To be done: Rewrite every line of the data below as a numbered list, leaving out the blank lines.

(A block of data)
※
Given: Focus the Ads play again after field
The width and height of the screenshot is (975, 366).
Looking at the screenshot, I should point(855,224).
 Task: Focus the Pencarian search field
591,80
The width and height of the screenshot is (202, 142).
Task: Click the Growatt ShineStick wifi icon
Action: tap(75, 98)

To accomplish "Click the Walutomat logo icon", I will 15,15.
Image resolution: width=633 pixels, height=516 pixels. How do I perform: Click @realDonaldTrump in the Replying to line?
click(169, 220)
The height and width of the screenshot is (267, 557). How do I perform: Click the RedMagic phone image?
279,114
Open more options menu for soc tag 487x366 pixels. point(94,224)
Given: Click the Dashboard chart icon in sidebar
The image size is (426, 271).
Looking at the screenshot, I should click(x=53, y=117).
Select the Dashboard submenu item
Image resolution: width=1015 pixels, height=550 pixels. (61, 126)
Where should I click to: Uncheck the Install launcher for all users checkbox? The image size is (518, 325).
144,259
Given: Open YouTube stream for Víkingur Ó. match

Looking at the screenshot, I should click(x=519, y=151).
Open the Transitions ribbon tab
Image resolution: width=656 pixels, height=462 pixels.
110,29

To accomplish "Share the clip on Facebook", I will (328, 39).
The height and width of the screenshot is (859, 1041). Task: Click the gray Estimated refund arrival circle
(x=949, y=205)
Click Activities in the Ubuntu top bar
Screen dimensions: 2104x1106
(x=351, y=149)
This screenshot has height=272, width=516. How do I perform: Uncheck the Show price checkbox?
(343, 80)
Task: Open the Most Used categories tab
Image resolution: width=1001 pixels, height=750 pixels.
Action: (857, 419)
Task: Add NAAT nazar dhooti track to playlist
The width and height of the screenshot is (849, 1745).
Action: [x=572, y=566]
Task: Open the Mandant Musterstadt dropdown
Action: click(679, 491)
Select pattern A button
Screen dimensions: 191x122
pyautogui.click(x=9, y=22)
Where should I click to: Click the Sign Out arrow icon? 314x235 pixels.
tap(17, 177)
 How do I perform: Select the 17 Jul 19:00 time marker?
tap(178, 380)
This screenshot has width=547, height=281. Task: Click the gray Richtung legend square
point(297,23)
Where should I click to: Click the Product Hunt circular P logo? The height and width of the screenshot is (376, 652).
※
Response to this exercise:
1. Given: Focus the Ads play again after field
2. The width and height of the screenshot is (975, 366).
3. Looking at the screenshot, I should point(855,224).
4.  Task: Focus the Pencarian search field
5. 591,80
6. The width and height of the screenshot is (202, 142).
7. Task: Click the Growatt ShineStick wifi icon
8. Action: tap(75, 98)
9. To accomplish "Click the Walutomat logo icon", I will 15,15.
10. Image resolution: width=633 pixels, height=516 pixels. How do I perform: Click @realDonaldTrump in the Replying to line?
11. click(169, 220)
12. The height and width of the screenshot is (267, 557). How do I perform: Click the RedMagic phone image?
13. 279,114
14. Open more options menu for soc tag 487x366 pixels. point(94,224)
15. Given: Click the Dashboard chart icon in sidebar
16. The image size is (426, 271).
17. Looking at the screenshot, I should click(x=53, y=117).
18. Select the Dashboard submenu item
19. Image resolution: width=1015 pixels, height=550 pixels. (61, 126)
20. Where should I click to: Uncheck the Install launcher for all users checkbox? The image size is (518, 325).
21. 144,259
22. Given: Open YouTube stream for Víkingur Ó. match
23. Looking at the screenshot, I should click(x=519, y=151).
24. Open the Transitions ribbon tab
25. Image resolution: width=656 pixels, height=462 pixels.
26. 110,29
27. To accomplish "Share the clip on Facebook", I will (328, 39).
28. The height and width of the screenshot is (859, 1041). Task: Click the gray Estimated refund arrival circle
29. (x=949, y=205)
30. Click Activities in the Ubuntu top bar
31. Screen dimensions: 2104x1106
32. (x=351, y=149)
33. This screenshot has height=272, width=516. How do I perform: Uncheck the Show price checkbox?
34. (343, 80)
35. Task: Open the Most Used categories tab
36. Image resolution: width=1001 pixels, height=750 pixels.
37. Action: (857, 419)
38. Task: Add NAAT nazar dhooti track to playlist
39. The width and height of the screenshot is (849, 1745).
40. Action: [x=572, y=566]
41. Task: Open the Mandant Musterstadt dropdown
42. Action: click(679, 491)
43. Select pattern A button
44. Screen dimensions: 191x122
45. pyautogui.click(x=9, y=22)
46. Where should I click to: Click the Sign Out arrow icon? 314x235 pixels.
47. tap(17, 177)
48.  How do I perform: Select the 17 Jul 19:00 time marker?
49. tap(178, 380)
50. This screenshot has width=547, height=281. Task: Click the gray Richtung legend square
51. point(297,23)
52. Where should I click to: Click the Product Hunt circular P logo? The height and width of the screenshot is (376, 652).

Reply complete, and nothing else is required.